# [OBJECTIVE 1]
Could you reproduce the estate-sale vise thread word for word, starting at "Very good buy." and ending at "use and care."?
# [OBJECTIVE 2]
Answer these questions about the estate-sale vise thread:
(a) How much did the original poster pay for both vises?
(b) How wide is the jaw opening of the vise that works, according to the original poster?
(c) What product does Bill Gruby suggest soaking the parts in overnight?

== TEXT EXCERPT

# Picked up a couple vices at an estate sale.



## ebgb68 (Oct 24, 2014)

I've needed a vice but was torn on what to buy . Today I ran across both of these for sixty bucks. The tilt model had junk written on it so it's fate is certain both the other one works great a little worn but the jaws look great. 
I either did ok or I'm sixty further away from my goal?


----------



## Brain Coral (Oct 24, 2014)

I think you did very well   Those vices will clean up remakably... I wish that I could find stuff like that around here...

Cheers 

Brian


----------



## JimDawson (Oct 24, 2014)

Looks like a good buy to me.:thumbzup3:


----------



## Falcon67 (Oct 24, 2014)

I'd say you made $40~60 over the total purchase just on the 2nd picture depending on the size.


----------



## ebgb68 (Oct 24, 2014)

The jaw opening is 6 " wide  and it opens up to 6" . There are no markings other than a tag on the side missing . 
I normally don't find any thing good at sales I went to look at a south Bend lathe and that wasn't what I wanted.


----------



## chuckorlando (Oct 24, 2014)

Take that tilt apart before you discount it. Nice find


----------



## ebgb68 (Oct 26, 2014)

chuckorlando said:


> Take that tilt apart before you discount it. Nice find


The hex end is twisted so I was digging around for the manufacture is. The only other one I can find is this one on Ebay http://www.ebay.com/itm/6-ANGLE-VIS...0?pt=BI_Tool_Work_Holding&hash=item3ce1558b88
It's probably an import any chance of finding parts ?


----------



## JimDawson (Oct 26, 2014)

Turn the 6 inch over, and look for a D-6 on the bottom, it could be a Kurt.   The tilt vice could be a Palmgren.


----------



## pebbleworm (Oct 27, 2014)

I have enough vices... A new vise, that I could use.


----------



## ebgb68 (Oct 27, 2014)

pebbleworm said:


> I have enough vices... A new vise, that I could use.


I cure my vices with new vises . Spell check caught the " vises" part ☺


----------



## Mark in Indiana (Oct 27, 2014)

Very good buy. Both will clean up great. The only way that either one would be junk is if they were broken.


----------



## Andre (Oct 27, 2014)

Don't scrap the tilting vise, surface rust won't hurt a vise....well...because it's a vise. It's probably literally bulletproof. At the very least coat it with oil and put it away in a corner. You'll forget about it, and you or somebody else will find it someday and might like it then. I hate to hear about people scrapping things, a sad end to a tool that may have seen so much use and care.

You can never have too many vises!


----------



## Bill Gruby (Oct 28, 2014)

The Adj. Angle Vice is no where near as bad as you think. Take it apart and soak the parts in EvapoRust overnight. It will be good as new in the morning. HF has EvapoRust and many of the Big Box stores do also.

 "Billy G"


----------



## jpfabricator (Oct 28, 2014)

====
== STORED ROWS

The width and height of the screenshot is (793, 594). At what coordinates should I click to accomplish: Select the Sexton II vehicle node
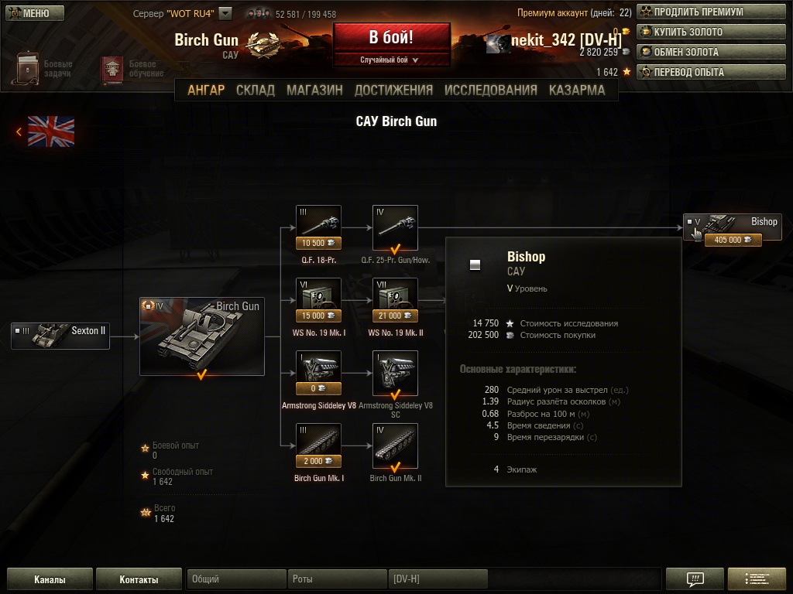60,336
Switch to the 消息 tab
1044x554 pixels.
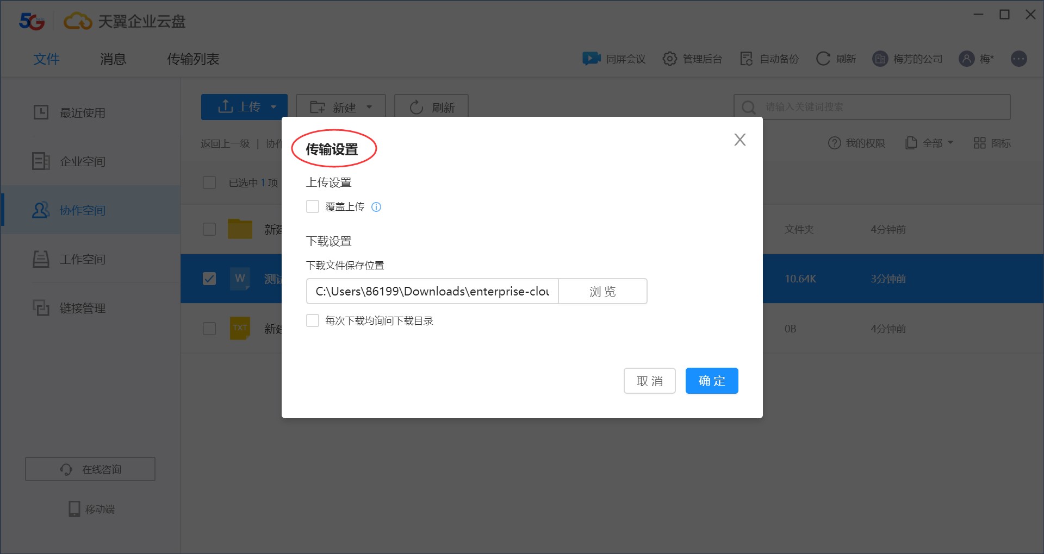(113, 59)
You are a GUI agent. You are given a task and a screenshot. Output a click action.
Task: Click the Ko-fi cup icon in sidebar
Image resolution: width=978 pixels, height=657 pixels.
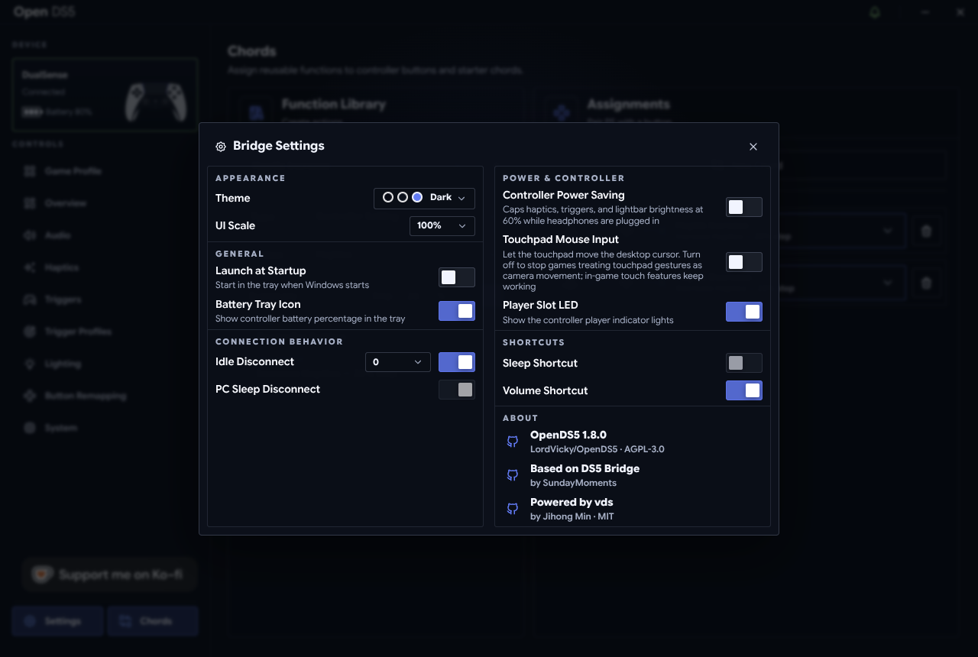click(41, 574)
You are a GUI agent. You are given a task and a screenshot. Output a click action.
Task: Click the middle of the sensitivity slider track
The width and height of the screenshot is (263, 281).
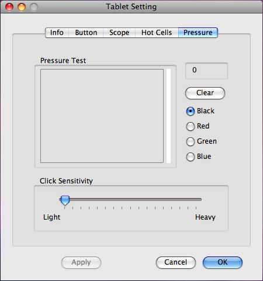coord(130,199)
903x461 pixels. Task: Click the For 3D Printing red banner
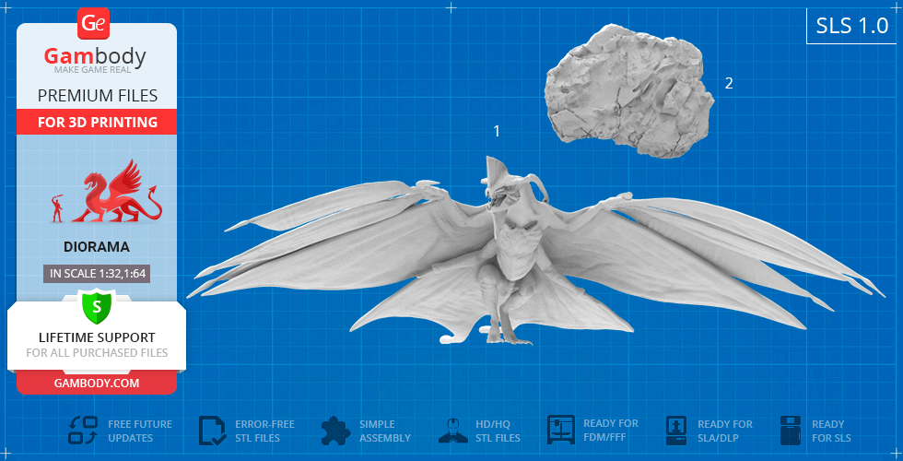coord(97,122)
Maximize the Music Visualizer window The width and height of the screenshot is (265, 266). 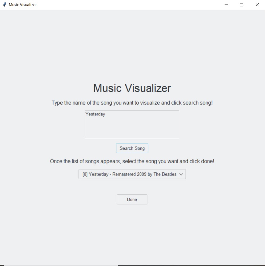pos(241,5)
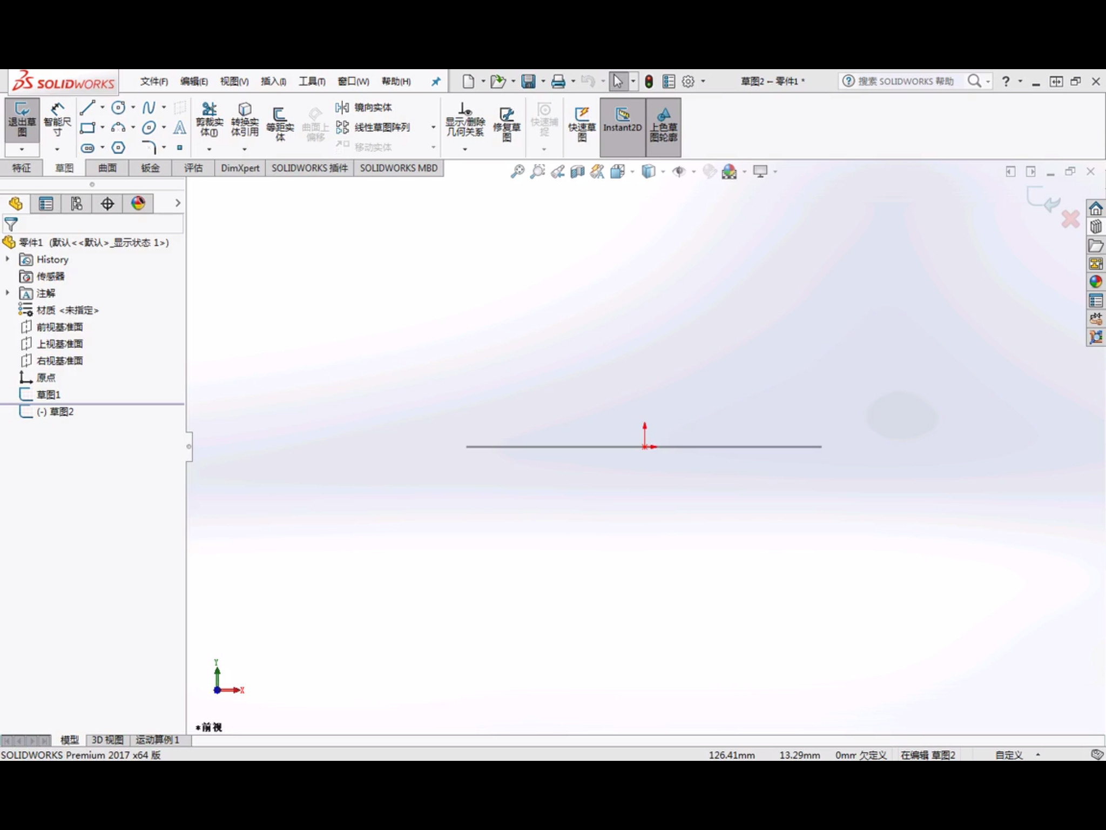The height and width of the screenshot is (830, 1106).
Task: Expand 草图1 sketch in tree
Action: point(8,394)
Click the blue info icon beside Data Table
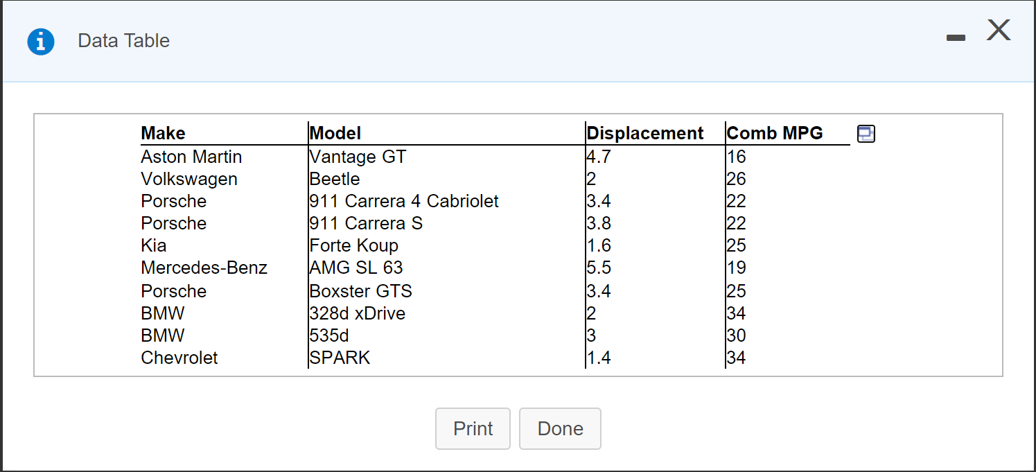 (x=41, y=42)
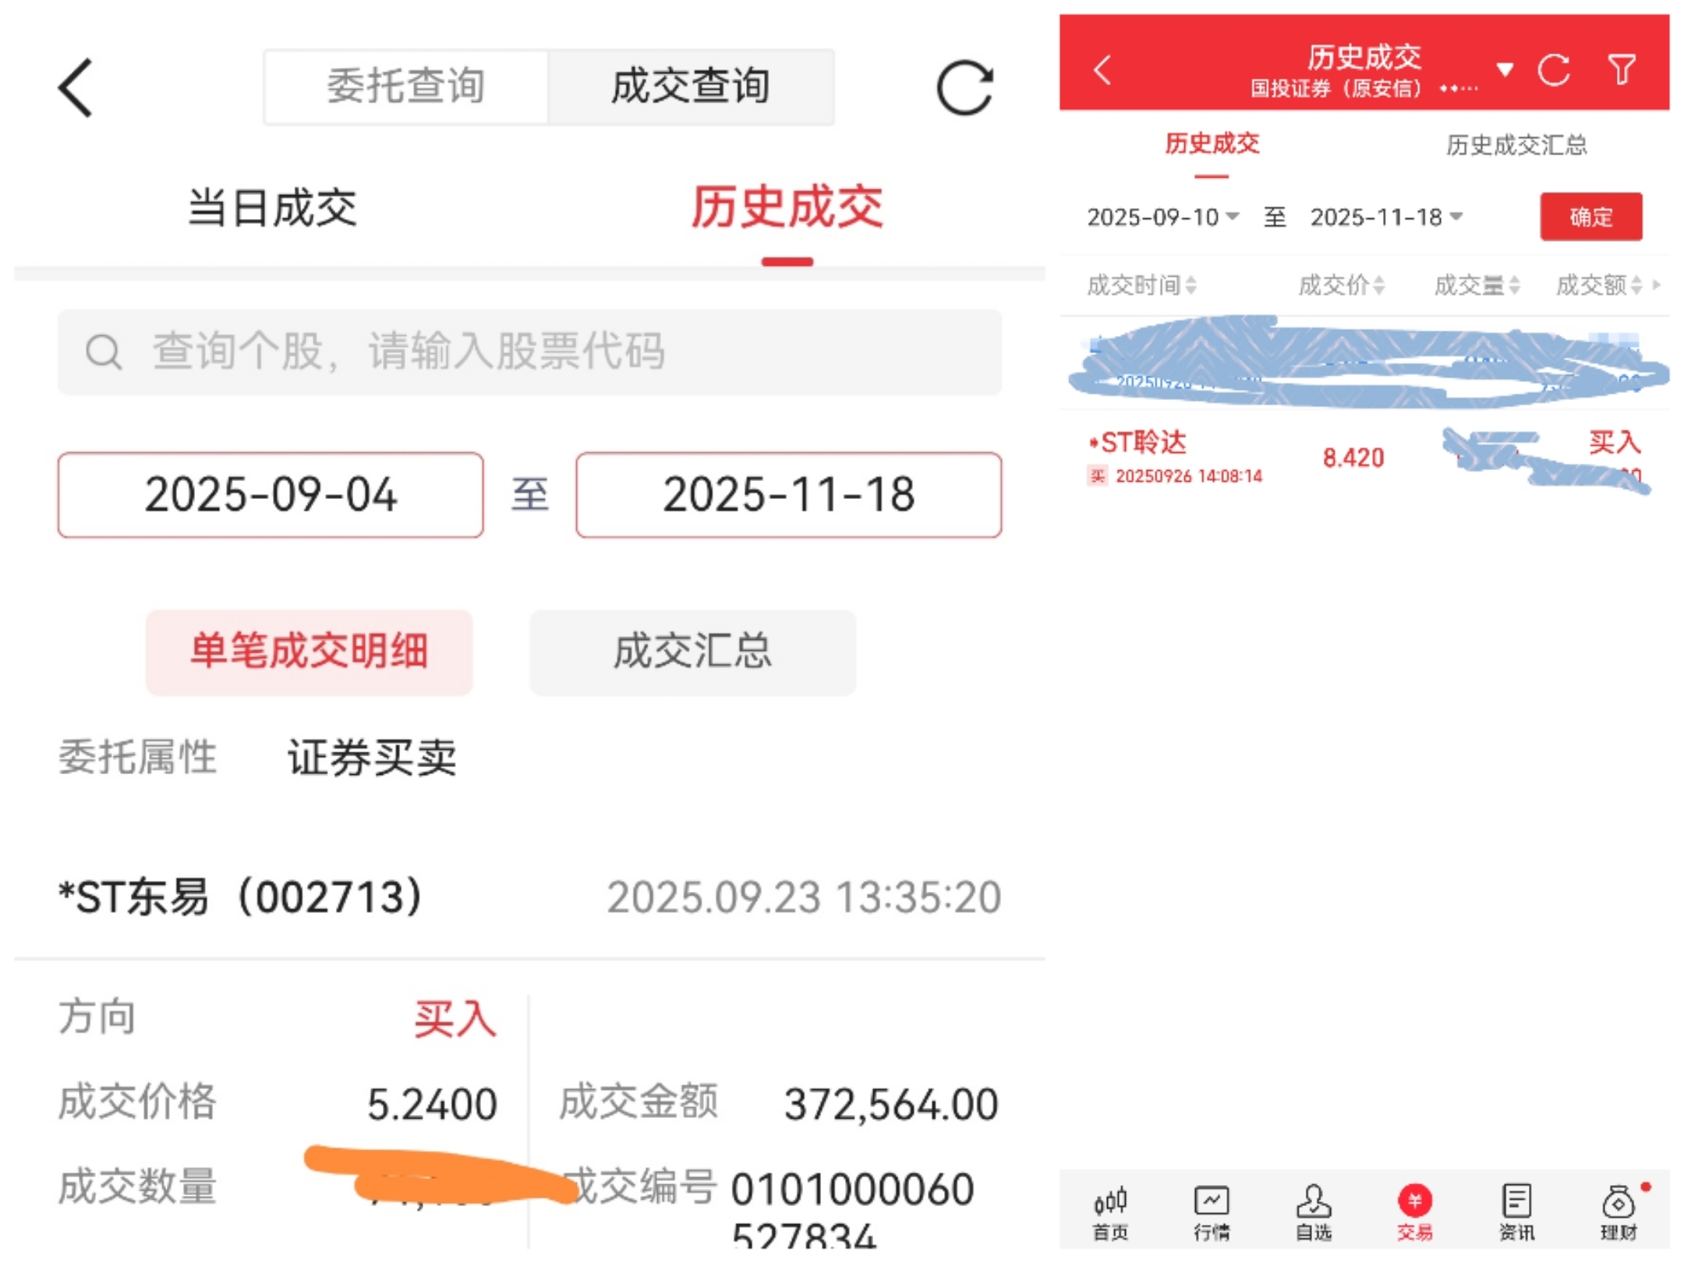Image resolution: width=1684 pixels, height=1263 pixels.
Task: Switch to 当日成交 tab
Action: point(272,208)
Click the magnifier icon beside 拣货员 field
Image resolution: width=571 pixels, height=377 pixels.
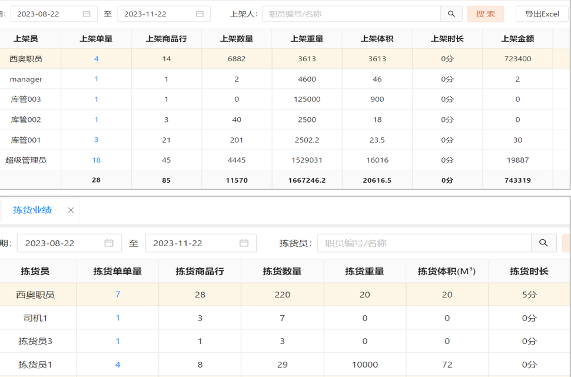543,243
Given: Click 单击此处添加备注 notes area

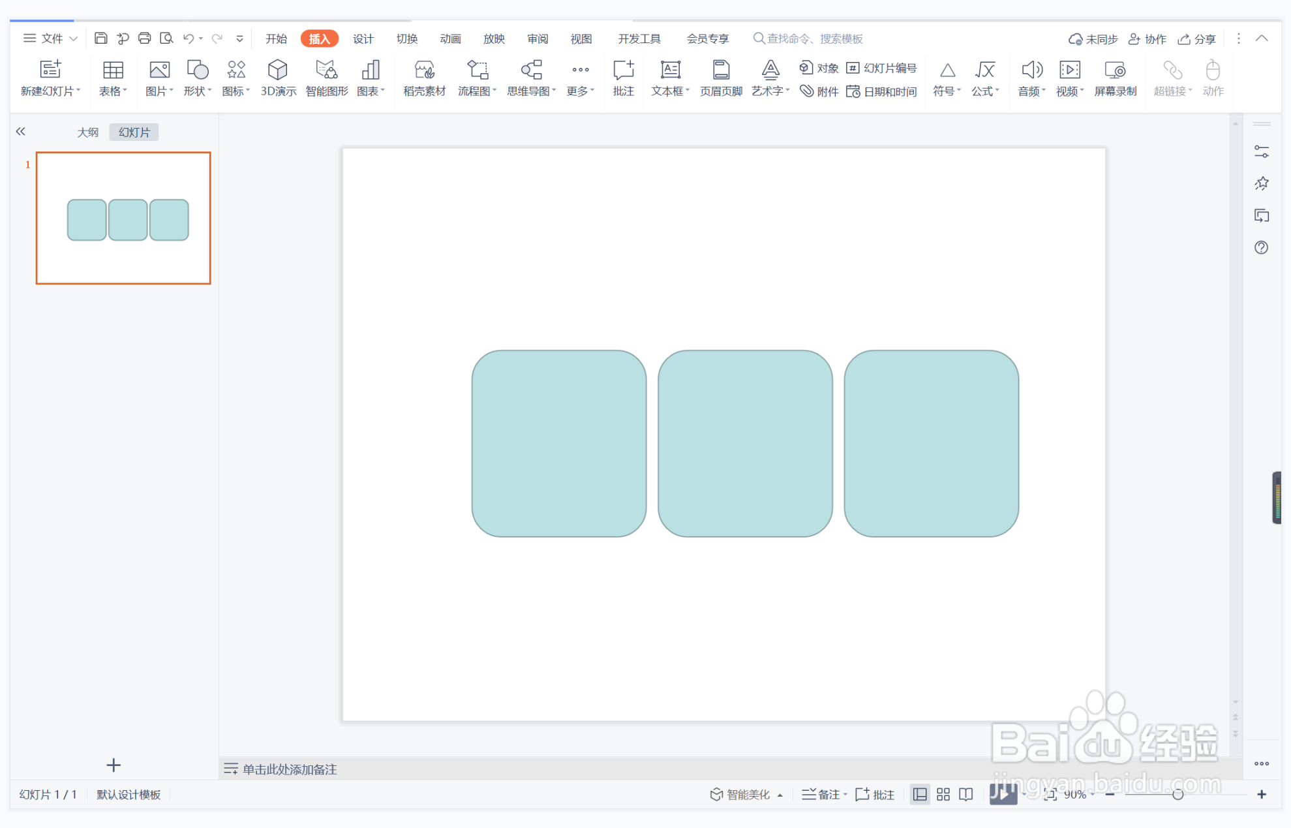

====

# [FULL ANSWER 1]
Very good buy. Both will clean up great. The only way that either one would be junk is if they were broken.


----------



## Andre (Oct 27, 2014)

Don't scrap the tilting vise, surface rust won't hurt a vise....well...because it's a vise. It's probably literally bulletproof. At the very least coat it with oil and put it away in a corner. You'll forget about it, and you or somebody else will find it someday and might like it then. I hate to hear about people scrapping things, a sad end to a tool that may have seen so much use and care.

# [FULL ANSWER 2]
(a) Sixty bucks.
(b) 6 inches wide.
(c) EvapoRust.